La popularité de l’ostéopathie est un fait incontestable et alors que se poursuivent les travaux de refonte de la réglementation de la formation en ostéopathie, vient de paraître aux Presses Universitaires de Rennes “L’ostéopathie une autre médecine”. A travers cet ouvrage préfacé par le Pr Yves Matillon, Jean-Marie Gueullette essaie de comprendre ce qui différencie, parfois jusqu’au conflit, médecins et ostéopathes, et ce bien au delà de la polémique sur l’existence des preuves d’efficacité ou d’inefficacité thérapeutique.      

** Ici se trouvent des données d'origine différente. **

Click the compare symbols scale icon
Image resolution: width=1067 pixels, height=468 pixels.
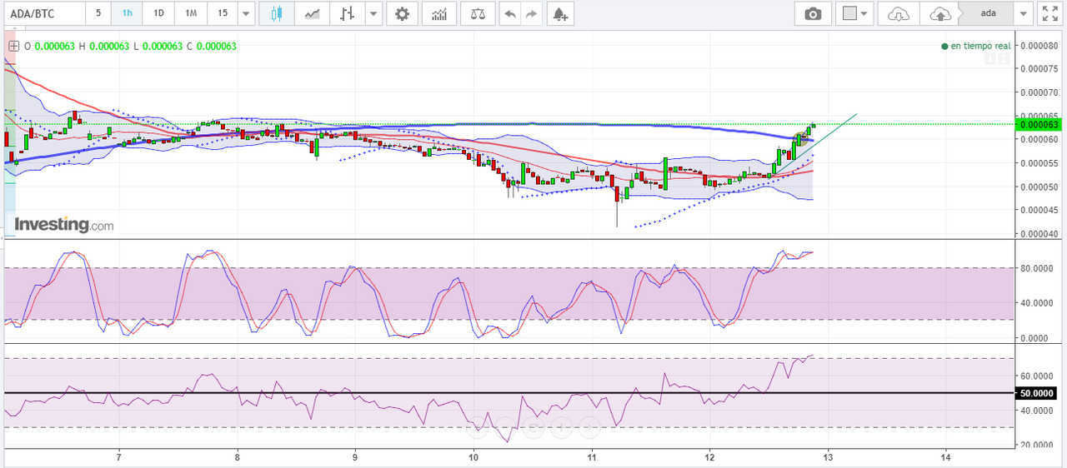[x=478, y=13]
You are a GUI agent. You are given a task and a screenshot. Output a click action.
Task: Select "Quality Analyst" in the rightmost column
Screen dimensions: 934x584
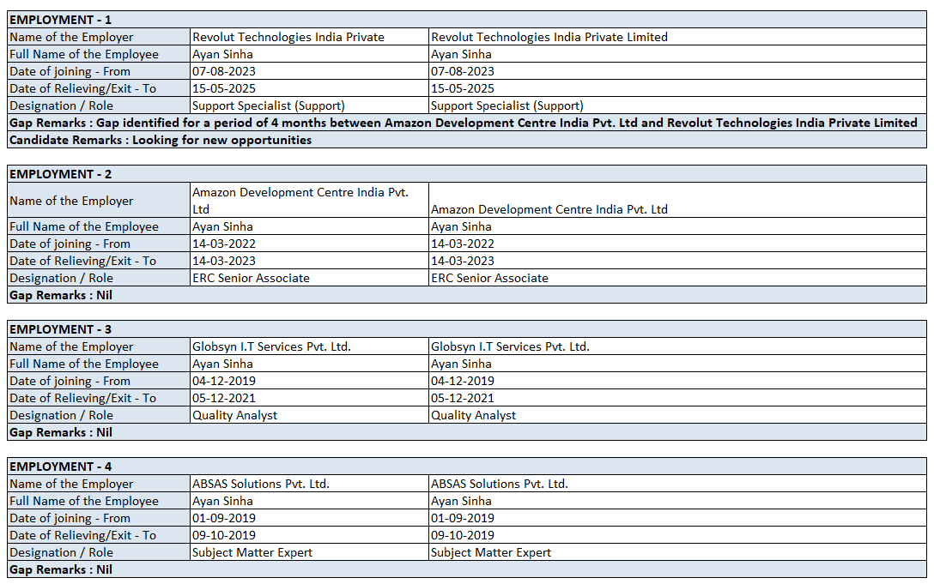[474, 415]
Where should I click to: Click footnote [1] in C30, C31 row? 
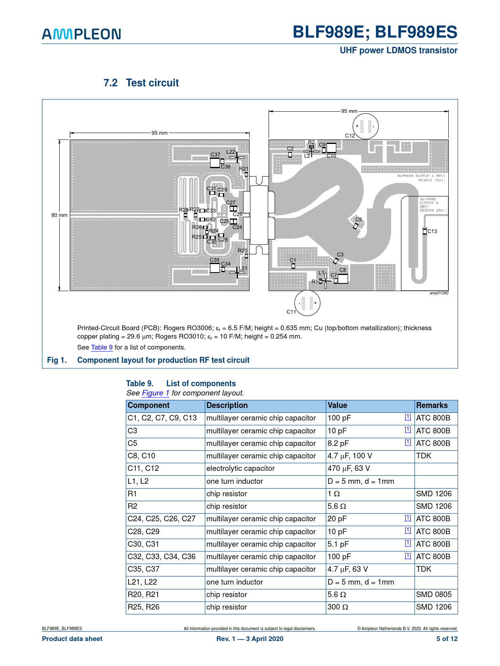click(x=408, y=543)
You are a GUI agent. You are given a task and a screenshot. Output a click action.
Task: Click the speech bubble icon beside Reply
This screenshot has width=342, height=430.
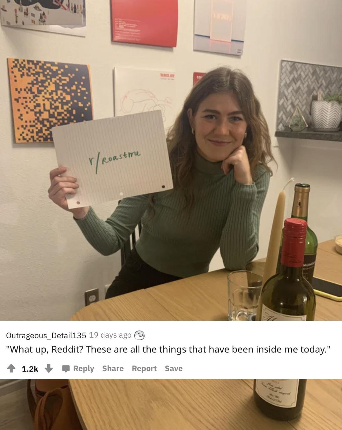[66, 369]
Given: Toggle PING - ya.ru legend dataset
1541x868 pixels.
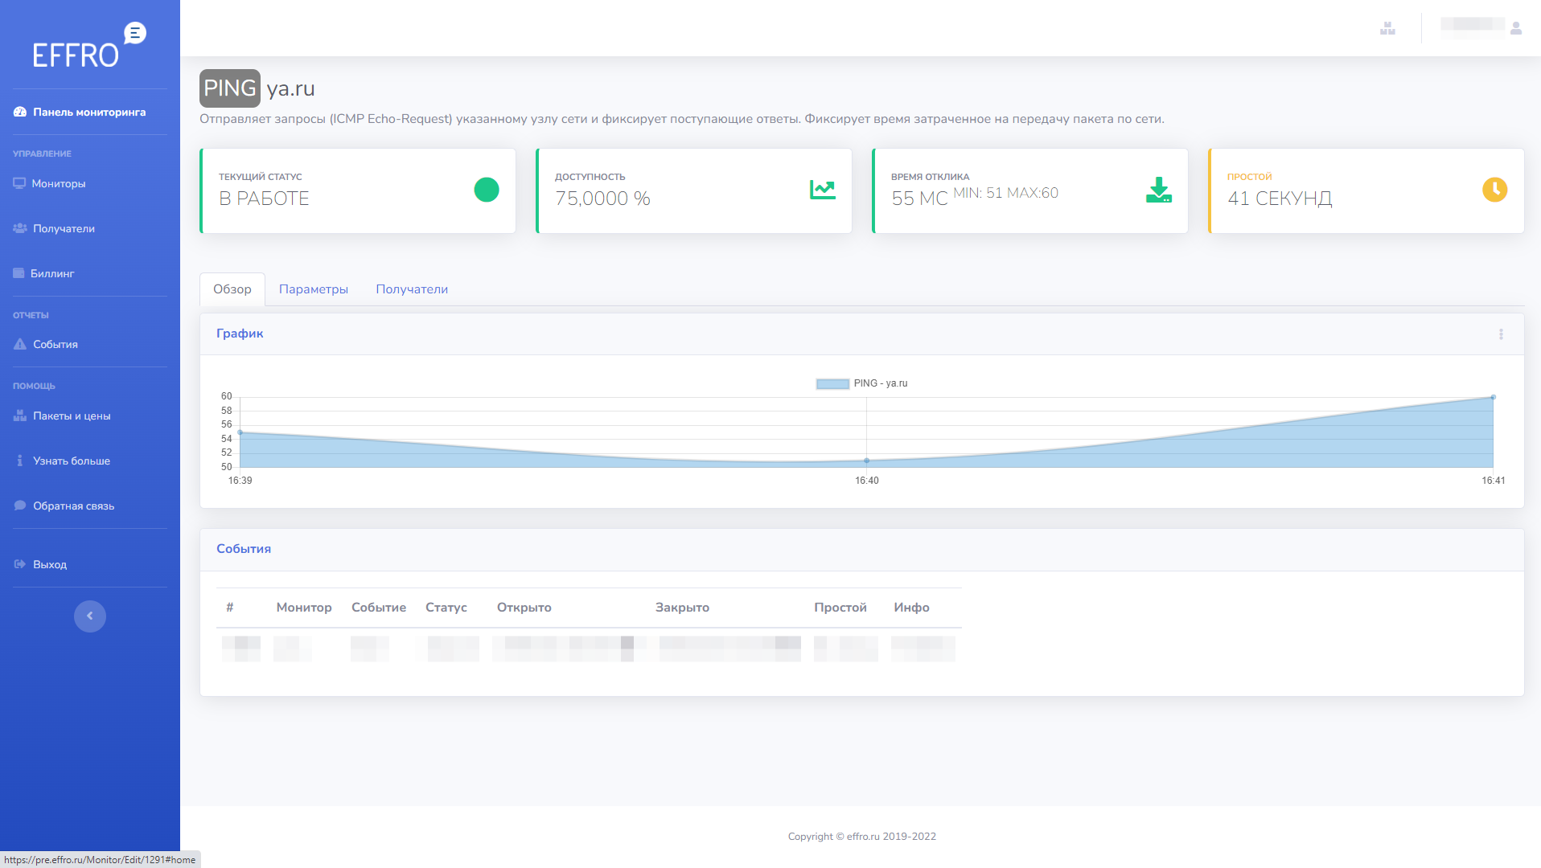Looking at the screenshot, I should (x=861, y=384).
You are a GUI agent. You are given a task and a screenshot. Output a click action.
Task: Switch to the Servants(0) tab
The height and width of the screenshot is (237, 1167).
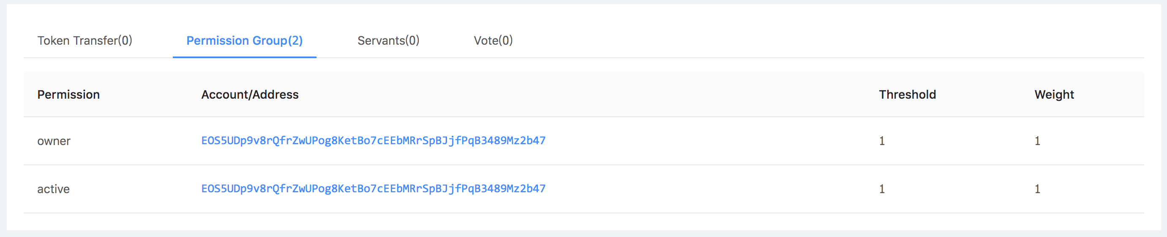388,41
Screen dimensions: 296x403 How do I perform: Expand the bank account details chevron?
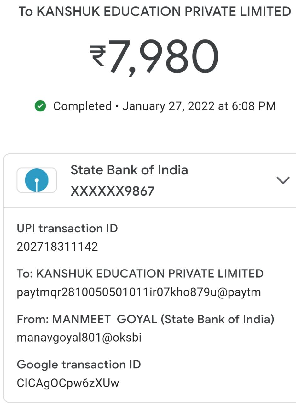283,180
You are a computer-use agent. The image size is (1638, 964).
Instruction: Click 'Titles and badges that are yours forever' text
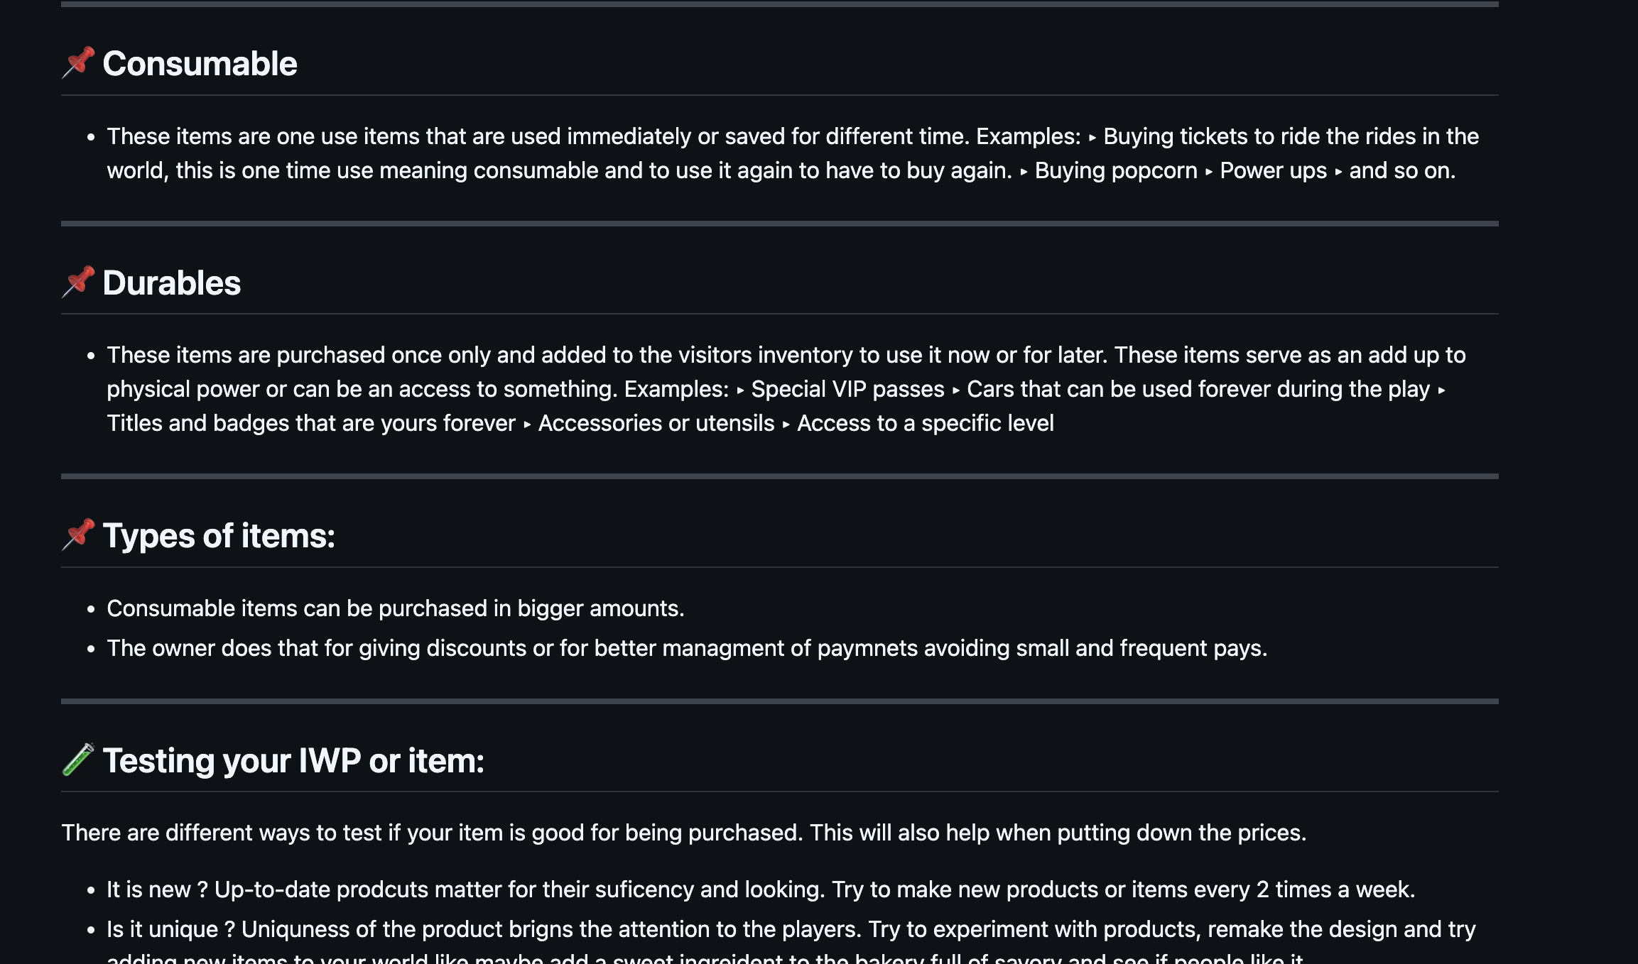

Pour le Registre des Ostéopathes de France, Jean-Marie Gueullette (JMG) a accepté de répondre aux questions de François Ottavi Ménager (FOM).

FOM :
Qu’est ce qui vous a amené à vous intéresser à l’Ostéopathie ?

JMG :
Médecin de formation, j’ai fréquenté l’ostéopathie en tant que patient depuis la fin des années 80, mais sans me poser tellement de questions. Je crois que ce sont les études de deux de mes neveux qui ont déclenché le questionnement, lorsqu’en les écoutant j’ai pris conscience de la radicale différence entre nos formations. J’ai commencé à me documenter, j’ai lu A.T. Still et j’ai été invité à participer à la rédaction du code de déontologie de la Fédération Française de l’Ostéopathie (FFO) en 2010, ce qui m’a mis en relation avec des ostéopathes de styles différents, et Emmanuel Roche, ostéopathe DOMROF, m’a invité à participer à des stages de formation continue, ce qui m’a permis, à ma grande surprise, d’entrer dans une expérience personnelle de perception ostéopathique. Cette perception me fascine car elle ne ressemble à rien de connu, et me laisse bien démuni pour tenter de la décrire. J’ai eu l’impression d’aborder sur un nouveau continent, par l’expérience sensible, ce qui pour un intello est très déstabilisant !

FOM :
Pourquoi avoir choisi d’aborder l’ostéopathie sous cet angle (alors que de part votre cursus par exemple d’autres voies étaient possibles) ?

JMG :
En voyant les difficultés de relation entre les institutions médicales et l’ostéopathie, j’ai assez vite été convaincu qu’elles ne sont pas limitées à des questions professionnelles et corporatistes. Il m’a semblé évident, en particulier par la comparaison des formations, des méthodes de diagnostic, du type de relation thérapeutique, que médecins et ostéopathes sont fondamentalement différents, tout en ayant des bases communes. Ils emploient par exemple les mêmes mots, comme diagnostic ou palpation, mais en leur donnant des sens très différents : l’idéal pour susciter un dialogue de sourds ! Mon propos, dans la comparaison patiente, et aussi rigoureuse que possible entre les deux démarches, n’est donc pas de raviver des tensions qui ont tendance à s’apaiser sur le terrain, mais de donner à comprendre qu’il n’y a pas concurrence, mais profonde différence et complémentarité entre les deux professions. J’ai voulu aussi mettre en valeur les questions radicalement nouvelles, et parfois très difficiles que pose l’ostéopathie : qu’est-ce que la visualisation ? Quel est vraiment le rôle de l’anatomie en ostéopathie ? etc…

FOM :
A travers cet ouvrage, quel message voulez- vous adresser au grand public en général et aux ostéopathes en particulier ?

JMG:
Il me semble que limiter la recherche sur l’ostéopathie à des études statistiques sur l’efficacité de telle ou telle pratique est terriblement réducteur et risque de faire passer à côté de la spécificité de l’ostéopathie. Je suis convaincu que ce n’est pas seulement pour une efficacité que l’on vous consulte, mais pour un mode de relation thérapeutique qui n’existe pas ailleurs. Il est urgent de développer la recherche et la réflexion dans des domaines plus variés, et d’aider les ostéopathes à acquérir les compétences philosophiques qui leur permettront de communiquer avec plus de rigueur, non seulement dans la société, mais même entre eux. Mon livre ne fait qu’ouvrir des chantiers…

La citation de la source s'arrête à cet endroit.